[start Passage provided]

Getting column positions and widths for parsing fixed width file formats
is painful. Tape measures are dangerous and useless for measuring column
widths. If your data is stored in fixed width files but
readr::read_fwf()
can’t guess the column widths, then you need a new
tool.
You can install the released version of fwiffer from GitHub
# install.packages("devtools")
devtools::install_github("gadenbuie/fwiffer")
Open your fixed-width data file and use Command + Alt + click to add cursors at the start of each column. They don’t have to be on the same line or in the same order!
Then choose the RStudio addin of your choice:
-
Cursors to Column Widths
-
Cursors to Column Start/End
And get back the readr::read_fwf()
code you need. Edit the names in
col_names
and move on with your day!
col_widths <- c(20, 10, 11)
col_names <- c("X01", "X02", "X03")
readr::read_fwf("inst/fwf-sample.txt", readr::fwf_widths(col_widths, col_names))

[end Passage provided]

• **Exercises**
**1.** Summarize the fwiffer description in two sentences.
**2.** Duplicate everything in the fwiffer description from "can’t guess the" down to "the same order!".

[start Information provided]

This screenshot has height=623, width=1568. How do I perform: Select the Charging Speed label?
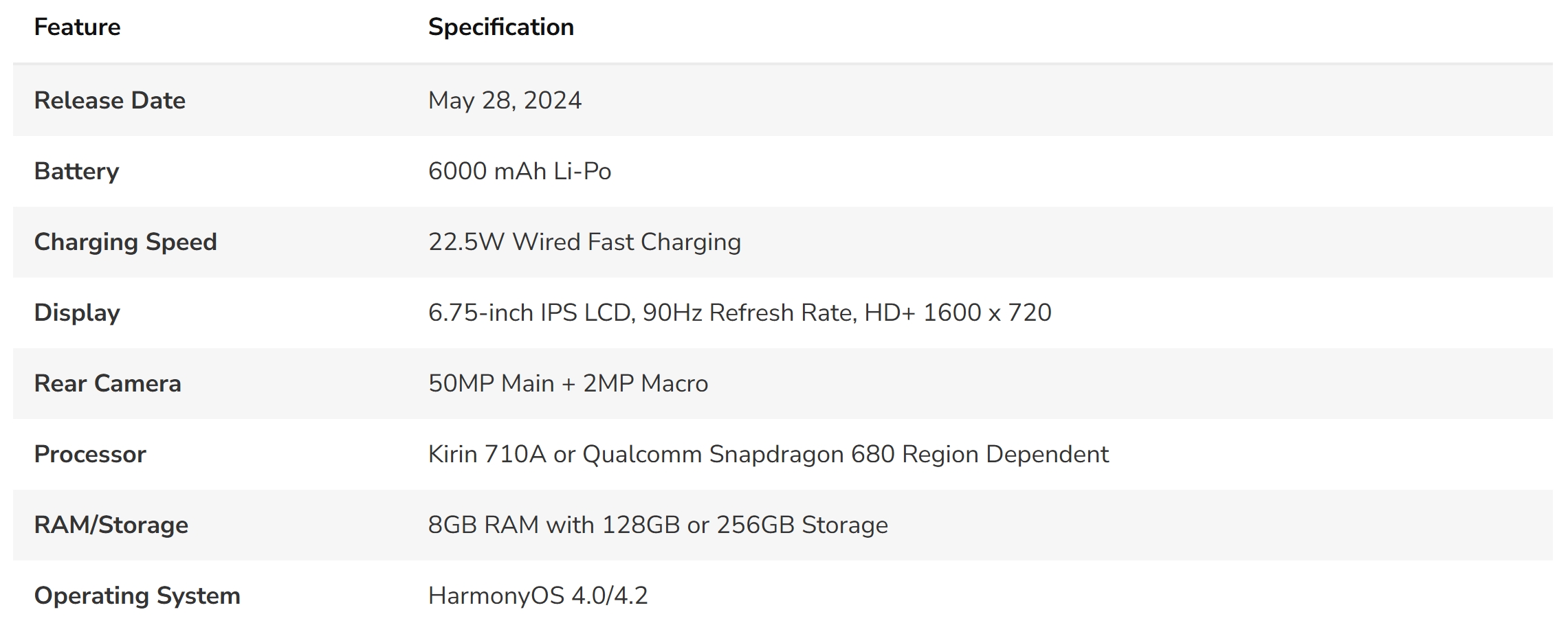point(125,242)
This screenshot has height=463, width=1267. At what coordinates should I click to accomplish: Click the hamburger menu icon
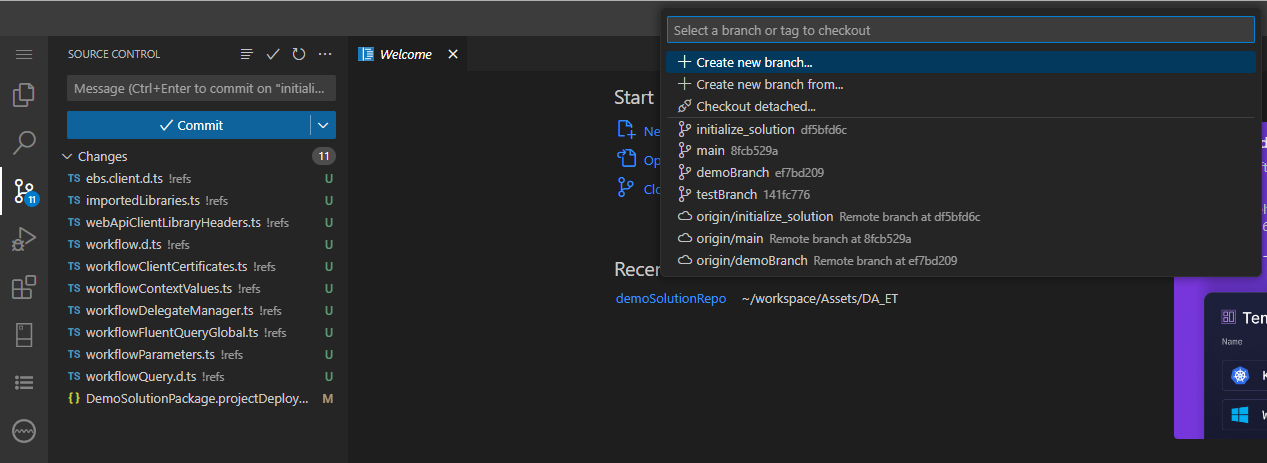pos(24,54)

[end Information provided]

• **Written answers**
**1.** Finding column positions and widths in fixed-width files is painful, and fwiffer is a tool for when readr::read_fwf() can't guess the widths. After installing it from GitHub, you add cursors at the start of each column with Command + Alt + click and choose an RStudio addin, which gives back the readr::read_fwf() code you need.

**2.**
can’t guess the column widths, then you need a new
tool.
You can install the released version of fwiffer from GitHub
# install.packages("devtools")
devtools::install_github("gadenbuie/fwiffer")
Open your fixed-width data file and use Command + Alt + click to add cursors at the start of each column. They don’t have to be on the same line or in the same order!